Monday, February 28, 2022

John Bond’s Reminiscence of a Prophecy of Franklin D. Richards

  

[The Martin Company] learned that two LDS Church wagon trains, the Hunt and Hodgetts companies, would leave Florence after all the handcarters departed. John Jacques wrote that the PEF instructed the ninety ox-driven wagons to stay close to the last handcart party during the overland expedition (John Jaques, “Some Reminiscences”). This wise decision, which ultimately saved many lives, was a rare demonstration of PEF concern for the safety of the inexperienced handcart emigrants.

 

The same precaution was not applied to the critical issue of a late departure.

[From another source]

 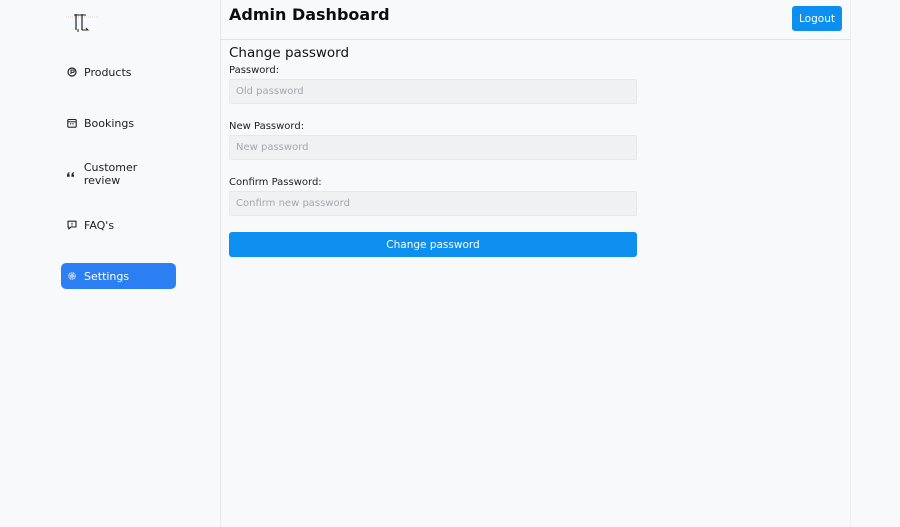 What do you see at coordinates (276, 182) in the screenshot?
I see `confirm-password-label: Confirm Password:` at bounding box center [276, 182].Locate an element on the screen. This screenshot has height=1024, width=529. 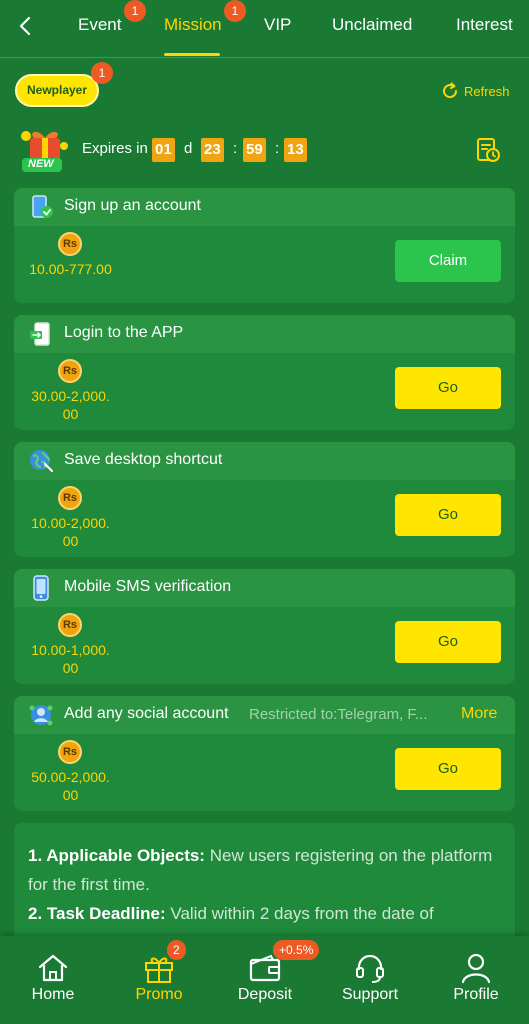
nav-label: Profile is located at coordinates (476, 994). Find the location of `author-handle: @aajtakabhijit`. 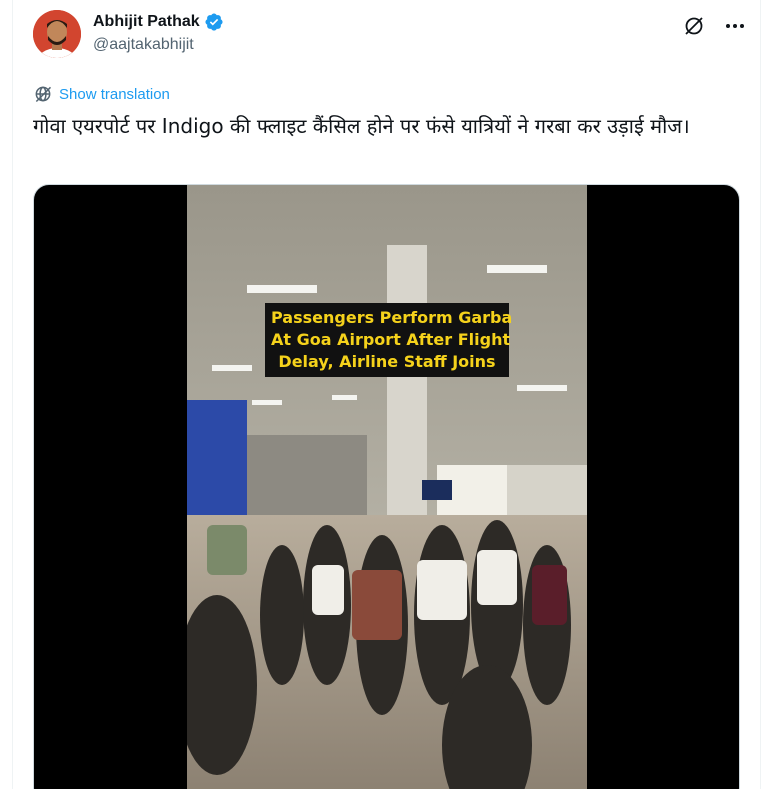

Historian Howard Christy wrote that Church leaders warned for years that a May departure from the Missouri River was needed to ensure arrival in Utah before winter storms (Howard A. Christy “Weather Disaster and Responsibility: An Essay on the Wille and Martin Handcart Story,” BYU Studies 37, no. 1, 11-13). Questions about the lateness of the season continued to circulate among the Saints. Franklin Richards called a meeting for the evening of August 24 (Rogerson, “Martin’s Handcart Company, 1856 [No. 3]”). Four hundred emigrants who made up the Hunt and Hodgetts wagon train joined more than six hundred members of the enlarged Martin company for the event. Apostle Richards was one of the Church’s highest-ranking officials and an enthusiastic architect of the handcart experiment. He had the authority to postpone the reckless departure until spring, but he chose differently. According to Hodgetts company member John Bond, Richards acknowledged that some Saints were fearful of snowstorms in the Rocky Mountains. He then prophesied, in the name of Israel’s God, that the handcart company would be protected form all storms, that God would keep the way open, and that they would arrive in Zion safely. However, Christy observed that everyone in charge of managing the handcart emigration seemed to accept the comforting idea that “God would ‘overrule’ the elements sufficiently to assure success irrespective of the degree of risk” (Christy, Weather, Disaster, Responsibility,” 73).

 

In fact, John Bond recalled two exceptions to the leadership’s wishful thinking. John A. Young, Brigham’s eldest son, warned that the Martin company would not be able to cross the Rocky Mountains safely because of the freezing weather, higher altitudes and the shortness of food. He continued, “Such would cause untold agonies, sickness and much loss of life . . . my father’s agents have lost too much time in starting the Saints to arrive in the valley safely” (Bond, “handcarts West in ‘56”). Chauncy Webb, who oversaw construction of the handcarts at Iowa City, also urged the Saints to winter along the Missouri (Margaret A. Clegg, “Margaret A. Clegg’s Statement,” in Edward Martin Company, Mormon Pioneer Overland Travel database). (Myron Harrison, Rescuing Beefsteak: The Story of a Pragmatic Pioneer Idealist [Jackson, Wyo.: Myron Crandall Harrison, 2018], 22-23)

 

Here is Bond’s reminiscences:

 

A MEETING AT FLORENCE

 

At Florence, we found Franklin D. Richards, George D. Grant, William H. Kimball, and others. As the last two wagon trains and hand carts arrived, a council was called, urging the Saints not to fear the lateness of the time. The hand cart Saints were afraid the season was too late to make any more travel that year on account of the snow and cold weather which would have to be endured in crossing the Rocky Mountains before they reached Salt Lake City. Franklin D. Richards spoke with great passion and feeling. he told the Saints that they had come this far on their faith and had arrived safely. He said, "You have heard the testimony of the former brethren as to your traveling westward." He told them he believed they would arrive at the valley in safety. Many of the Saints had been fervently praying that God would guide the Apostle and that they would start in the right path to his camp. Richards told them that as they had the faith to travel this far, they had better journey on to the end and he prophesied in the name of Israel's God that the Saints would arrive safely in the valley in spite of the inclement weather and storms from all directions. That God would keep them safe.